邬将军出殡是大事,圣上特赦入晟陵。甚至亲撰悼诗,派侍卫全程护送,可谓荣耀无限。
朝中与父亲交好的官僚相继也都来了,下葬地点就在城西凤云山上。离府邸大概有段距离,差不多要行几个时辰。
邬婵守在灵前彻夜未眠。
拂晓时分,曙光初露,光与暗交织。她看着父亲的棺木被人妥帖抬起,耳畔不住传来诵经声。幡旗随风,鼓乐启奏。那一瞬间她真正感觉到与父亲天人永隔,眼泪啪啪落下,止都止不住。
足足七日,她独自待在灵堂内,好似已经习惯了这里的一切。如今走到室外,呼吸着晨时清新的空气,突然有种不真实的感觉。
随着仪仗队伍整装待发,她安静来到灵车旁。点头示意顾谌,大队即刻开始启程。
宽大的孝服将她娇小的身板儿衬得更加纤薄,如若不是居于棺旁,人群中几乎辨不得她的身份。细细一条儿,站直了比车高不了多少。小脸儿掩在蓬下,压根看不真切。
待到不太好走的地方,红袖让她坐一会儿马车。可是邬婵就想陪父亲走这最后一程,拒绝了代步的工具,老老实实跟着队伍一路出城。

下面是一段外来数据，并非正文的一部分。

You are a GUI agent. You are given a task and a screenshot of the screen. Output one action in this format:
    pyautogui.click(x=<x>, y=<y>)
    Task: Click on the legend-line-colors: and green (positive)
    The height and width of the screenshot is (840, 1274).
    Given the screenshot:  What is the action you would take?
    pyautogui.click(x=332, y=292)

婢女在后瞧着,说实话内心无比担忧。毕竟自家小姐一向体弱,哪里走过这么长的路。更别说还跪了七天,每日只吃那么点米。如此琢磨,红袖真担心她会受不住晕过去,好在邬婵始终坚持着,并未表现出别的怯弱。
时间一点一滴过去,遥远的天际逐渐透出曙光。早起的云雀开始高歌,乌泱泱一众大队伴着乐声前行。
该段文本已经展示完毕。